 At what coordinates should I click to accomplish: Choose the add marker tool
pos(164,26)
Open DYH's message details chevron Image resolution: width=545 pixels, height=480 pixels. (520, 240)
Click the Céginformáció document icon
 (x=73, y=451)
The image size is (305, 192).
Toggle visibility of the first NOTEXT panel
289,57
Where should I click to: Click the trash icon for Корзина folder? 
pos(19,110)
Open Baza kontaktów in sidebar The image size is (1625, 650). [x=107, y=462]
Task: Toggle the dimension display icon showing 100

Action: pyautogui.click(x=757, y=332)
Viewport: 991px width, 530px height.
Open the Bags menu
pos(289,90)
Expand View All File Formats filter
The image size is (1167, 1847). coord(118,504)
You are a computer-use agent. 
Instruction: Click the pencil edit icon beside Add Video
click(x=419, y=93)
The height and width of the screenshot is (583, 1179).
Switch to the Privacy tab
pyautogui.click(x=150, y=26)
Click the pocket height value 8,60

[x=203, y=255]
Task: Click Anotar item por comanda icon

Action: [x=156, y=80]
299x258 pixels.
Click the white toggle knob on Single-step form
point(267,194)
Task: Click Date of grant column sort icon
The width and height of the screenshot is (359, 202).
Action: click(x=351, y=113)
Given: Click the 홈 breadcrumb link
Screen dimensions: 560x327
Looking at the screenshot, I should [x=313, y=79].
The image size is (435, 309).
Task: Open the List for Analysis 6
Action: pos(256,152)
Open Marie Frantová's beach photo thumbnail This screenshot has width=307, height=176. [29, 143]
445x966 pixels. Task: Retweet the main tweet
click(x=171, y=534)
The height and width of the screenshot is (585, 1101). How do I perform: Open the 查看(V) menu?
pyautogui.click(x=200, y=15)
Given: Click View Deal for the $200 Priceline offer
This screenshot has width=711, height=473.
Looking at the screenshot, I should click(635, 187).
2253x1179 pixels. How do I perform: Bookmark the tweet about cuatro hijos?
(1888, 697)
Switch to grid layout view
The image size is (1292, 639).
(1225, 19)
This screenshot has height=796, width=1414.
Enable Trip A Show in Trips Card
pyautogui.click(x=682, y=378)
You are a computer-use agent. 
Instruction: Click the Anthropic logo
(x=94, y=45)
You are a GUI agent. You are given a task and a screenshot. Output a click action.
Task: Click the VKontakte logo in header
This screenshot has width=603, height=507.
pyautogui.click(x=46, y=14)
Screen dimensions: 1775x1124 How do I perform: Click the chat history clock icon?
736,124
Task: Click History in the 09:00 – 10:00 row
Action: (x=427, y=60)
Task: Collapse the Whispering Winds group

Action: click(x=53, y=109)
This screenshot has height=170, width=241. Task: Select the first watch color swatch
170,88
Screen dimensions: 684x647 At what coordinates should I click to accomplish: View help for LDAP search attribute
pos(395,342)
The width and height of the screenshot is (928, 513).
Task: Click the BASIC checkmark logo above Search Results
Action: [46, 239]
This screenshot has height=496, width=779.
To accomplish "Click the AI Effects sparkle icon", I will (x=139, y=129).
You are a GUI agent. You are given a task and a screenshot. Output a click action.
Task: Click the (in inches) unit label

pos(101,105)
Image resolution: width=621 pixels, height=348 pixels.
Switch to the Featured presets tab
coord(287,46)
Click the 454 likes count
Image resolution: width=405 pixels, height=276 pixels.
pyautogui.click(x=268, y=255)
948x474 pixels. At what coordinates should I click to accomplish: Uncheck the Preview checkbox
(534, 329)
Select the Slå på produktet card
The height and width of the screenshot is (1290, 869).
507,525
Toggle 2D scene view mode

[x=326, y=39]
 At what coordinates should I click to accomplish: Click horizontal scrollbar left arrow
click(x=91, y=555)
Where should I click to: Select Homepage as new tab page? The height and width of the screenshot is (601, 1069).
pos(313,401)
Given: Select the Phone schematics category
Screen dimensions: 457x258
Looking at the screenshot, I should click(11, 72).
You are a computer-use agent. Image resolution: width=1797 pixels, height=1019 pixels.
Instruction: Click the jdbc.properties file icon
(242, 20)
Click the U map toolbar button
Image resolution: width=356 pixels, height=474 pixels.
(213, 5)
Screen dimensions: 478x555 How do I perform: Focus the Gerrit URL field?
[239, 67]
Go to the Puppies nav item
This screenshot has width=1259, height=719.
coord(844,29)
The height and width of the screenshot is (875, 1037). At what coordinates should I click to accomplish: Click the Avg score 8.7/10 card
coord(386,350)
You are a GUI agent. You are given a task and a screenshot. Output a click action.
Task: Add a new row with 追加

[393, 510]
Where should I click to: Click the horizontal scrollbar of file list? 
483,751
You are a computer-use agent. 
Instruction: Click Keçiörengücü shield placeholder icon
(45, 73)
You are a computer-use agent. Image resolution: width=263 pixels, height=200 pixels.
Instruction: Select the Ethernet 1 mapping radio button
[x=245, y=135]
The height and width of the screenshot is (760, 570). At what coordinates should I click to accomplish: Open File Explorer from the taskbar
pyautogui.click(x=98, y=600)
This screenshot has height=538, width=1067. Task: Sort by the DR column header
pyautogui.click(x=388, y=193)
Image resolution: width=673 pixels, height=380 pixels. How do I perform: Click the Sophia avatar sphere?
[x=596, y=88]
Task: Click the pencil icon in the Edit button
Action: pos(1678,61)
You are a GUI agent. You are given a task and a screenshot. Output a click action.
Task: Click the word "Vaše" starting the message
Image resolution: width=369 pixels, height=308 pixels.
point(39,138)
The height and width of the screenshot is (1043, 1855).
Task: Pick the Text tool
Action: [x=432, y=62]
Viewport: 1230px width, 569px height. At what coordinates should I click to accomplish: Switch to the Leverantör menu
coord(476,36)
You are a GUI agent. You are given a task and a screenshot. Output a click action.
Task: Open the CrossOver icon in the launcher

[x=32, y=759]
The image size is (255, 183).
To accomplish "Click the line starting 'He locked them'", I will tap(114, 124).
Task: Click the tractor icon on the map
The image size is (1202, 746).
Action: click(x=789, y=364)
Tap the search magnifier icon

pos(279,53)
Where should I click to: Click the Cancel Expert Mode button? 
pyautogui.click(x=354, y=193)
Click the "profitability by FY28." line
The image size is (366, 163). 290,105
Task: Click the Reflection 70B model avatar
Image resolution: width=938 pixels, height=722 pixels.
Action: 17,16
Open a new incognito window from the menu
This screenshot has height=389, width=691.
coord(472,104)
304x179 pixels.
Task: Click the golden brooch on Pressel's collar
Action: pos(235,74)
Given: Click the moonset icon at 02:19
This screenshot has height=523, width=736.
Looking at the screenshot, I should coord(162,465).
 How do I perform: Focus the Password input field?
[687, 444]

* * *

Your goal.
Render the records above as a numbered list, leaving out the blank lines.

Completed task.
1.  At what coordinates should I click to accomplish: Choose the add marker tool
2. pos(164,26)
3. Open DYH's message details chevron Image resolution: width=545 pixels, height=480 pixels. (520, 240)
4. Click the Céginformáció document icon
5.  (x=73, y=451)
6. The image size is (305, 192).
7. Toggle visibility of the first NOTEXT panel
8. 289,57
9. Where should I click to: Click the trash icon for Корзина folder? 
10. pos(19,110)
11. Open Baza kontaktów in sidebar The image size is (1625, 650). [x=107, y=462]
12. Task: Toggle the dimension display icon showing 100
13. Action: pyautogui.click(x=757, y=332)
14. Viewport: 991px width, 530px height.
15. Open the Bags menu
16. pos(289,90)
17. Expand View All File Formats filter
18. The image size is (1167, 1847). coord(118,504)
19. You are a computer-use agent. 
20. Instruction: Click the pencil edit icon beside Add Video
21. click(x=419, y=93)
22. The height and width of the screenshot is (583, 1179).
23. Switch to the Privacy tab
24. pyautogui.click(x=150, y=26)
25. Click the pocket height value 8,60
26. [x=203, y=255]
27. Task: Click Anotar item por comanda icon
28. Action: [x=156, y=80]
29. 299x258 pixels.
30. Click the white toggle knob on Single-step form
31. point(267,194)
32. Task: Click Date of grant column sort icon
33. The width and height of the screenshot is (359, 202).
34. Action: click(x=351, y=113)
35. Given: Click the 홈 breadcrumb link
36. Screen dimensions: 560x327
37. Looking at the screenshot, I should [x=313, y=79].
38. The image size is (435, 309).
39. Task: Open the List for Analysis 6
40. Action: pos(256,152)
41. Open Marie Frantová's beach photo thumbnail This screenshot has width=307, height=176. [29, 143]
42. 445x966 pixels. Task: Retweet the main tweet
43. click(x=171, y=534)
44. The height and width of the screenshot is (585, 1101). How do I perform: Open the 查看(V) menu?
45. pyautogui.click(x=200, y=15)
46. Given: Click View Deal for the $200 Priceline offer
47. This screenshot has width=711, height=473.
48. Looking at the screenshot, I should click(635, 187).
49. 2253x1179 pixels. How do I perform: Bookmark the tweet about cuatro hijos?
50. (1888, 697)
51. Switch to grid layout view
52. The image size is (1292, 639).
53. (1225, 19)
54. This screenshot has height=796, width=1414.
55. Enable Trip A Show in Trips Card
56. pyautogui.click(x=682, y=378)
57. You are a computer-use agent. 
58. Instruction: Click the Anthropic logo
59. (x=94, y=45)
60. You are a GUI agent. You are given a task and a screenshot. Output a click action.
61. Task: Click the VKontakte logo in header
62. This screenshot has width=603, height=507.
63. pyautogui.click(x=46, y=14)
64. Screen dimensions: 1775x1124 How do I perform: Click the chat history clock icon?
65. 736,124
66. Task: Click History in the 09:00 – 10:00 row
67. Action: (x=427, y=60)
68. Task: Collapse the Whispering Winds group
69. Action: click(x=53, y=109)
70. This screenshot has height=170, width=241. Task: Select the first watch color swatch
71. 170,88
72. Screen dimensions: 684x647 At what coordinates should I click to accomplish: View help for LDAP search attribute
73. pos(395,342)
74. The width and height of the screenshot is (928, 513).
75. Task: Click the BASIC checkmark logo above Search Results
76. Action: [46, 239]
77. This screenshot has height=496, width=779.
78. To accomplish "Click the AI Effects sparkle icon", I will (x=139, y=129).
79. You are a GUI agent. You are given a task and a screenshot. Output a click action.
80. Task: Click the (in inches) unit label
81. pos(101,105)
82. Image resolution: width=621 pixels, height=348 pixels.
83. Switch to the Featured presets tab
84. coord(287,46)
85. Click the 454 likes count
86. Image resolution: width=405 pixels, height=276 pixels.
87. pyautogui.click(x=268, y=255)
88. 948x474 pixels. At what coordinates should I click to accomplish: Uncheck the Preview checkbox
89. (534, 329)
90. Select the Slå på produktet card
91. The height and width of the screenshot is (1290, 869).
92. 507,525
93. Toggle 2D scene view mode
94. [x=326, y=39]
95.  At what coordinates should I click to accomplish: Click horizontal scrollbar left arrow
96. click(x=91, y=555)
97. Where should I click to: Select Homepage as new tab page? The height and width of the screenshot is (601, 1069).
98. pos(313,401)
99. Given: Select the Phone schematics category
100. Screen dimensions: 457x258
101. Looking at the screenshot, I should click(11, 72).
102. You are a computer-use agent. Image resolution: width=1797 pixels, height=1019 pixels.
103. Instruction: Click the jdbc.properties file icon
104. (242, 20)
105. Click the U map toolbar button
106. Image resolution: width=356 pixels, height=474 pixels.
107. (213, 5)
108. Screen dimensions: 478x555 How do I perform: Focus the Gerrit URL field?
109. [239, 67]
110. Go to the Puppies nav item
111. This screenshot has width=1259, height=719.
112. coord(844,29)
113. The height and width of the screenshot is (875, 1037). At what coordinates should I click to accomplish: Click the Avg score 8.7/10 card
114. coord(386,350)
115. You are a GUI agent. You are given a task and a screenshot. Output a click action.
116. Task: Add a new row with 追加
117. [393, 510]
118. Where should I click to: Click the horizontal scrollbar of file list? 
119. 483,751
120. You are a computer-use agent. 
121. Instruction: Click Keçiörengücü shield placeholder icon
122. (45, 73)
123. You are a computer-use agent. Image resolution: width=263 pixels, height=200 pixels.
124. Instruction: Select the Ethernet 1 mapping radio button
125. [x=245, y=135]
126. The height and width of the screenshot is (760, 570). At what coordinates should I click to accomplish: Open File Explorer from the taskbar
127. pyautogui.click(x=98, y=600)
128. This screenshot has height=538, width=1067. Task: Sort by the DR column header
129. pyautogui.click(x=388, y=193)
130. Image resolution: width=673 pixels, height=380 pixels. How do I perform: Click the Sophia avatar sphere?
131. [x=596, y=88]
132. Task: Click the pencil icon in the Edit button
133. Action: pos(1678,61)
134. You are a GUI agent. You are given a task and a screenshot. Output a click action.
135. Task: Click the word "Vaše" starting the message
136. Image resolution: width=369 pixels, height=308 pixels.
137. point(39,138)
138. The height and width of the screenshot is (1043, 1855).
139. Task: Pick the Text tool
140. Action: [x=432, y=62]
141. Viewport: 1230px width, 569px height. At what coordinates should I click to accomplish: Switch to the Leverantör menu
142. coord(476,36)
143. You are a GUI agent. You are given a task and a screenshot. Output a click action.
144. Task: Open the CrossOver icon in the launcher
145. [x=32, y=759]
146. The image size is (255, 183).
147. To accomplish "Click the line starting 'He locked them'", I will tap(114, 124).
148. Task: Click the tractor icon on the map
149. The image size is (1202, 746).
150. Action: click(x=789, y=364)
151. Tap the search magnifier icon
152. pos(279,53)
153. Where should I click to: Click the Cancel Expert Mode button? 
154. pyautogui.click(x=354, y=193)
155. Click the "profitability by FY28." line
156. The image size is (366, 163). 290,105
157. Task: Click the Reflection 70B model avatar
158. Image resolution: width=938 pixels, height=722 pixels.
159. Action: 17,16
160. Open a new incognito window from the menu
161. This screenshot has height=389, width=691.
162. coord(472,104)
163. 304x179 pixels.
164. Task: Click the golden brooch on Pressel's collar
165. Action: pos(235,74)
166. Given: Click the moonset icon at 02:19
167. This screenshot has height=523, width=736.
168. Looking at the screenshot, I should coord(162,465).
169.  How do I perform: Focus the Password input field?
170. [687, 444]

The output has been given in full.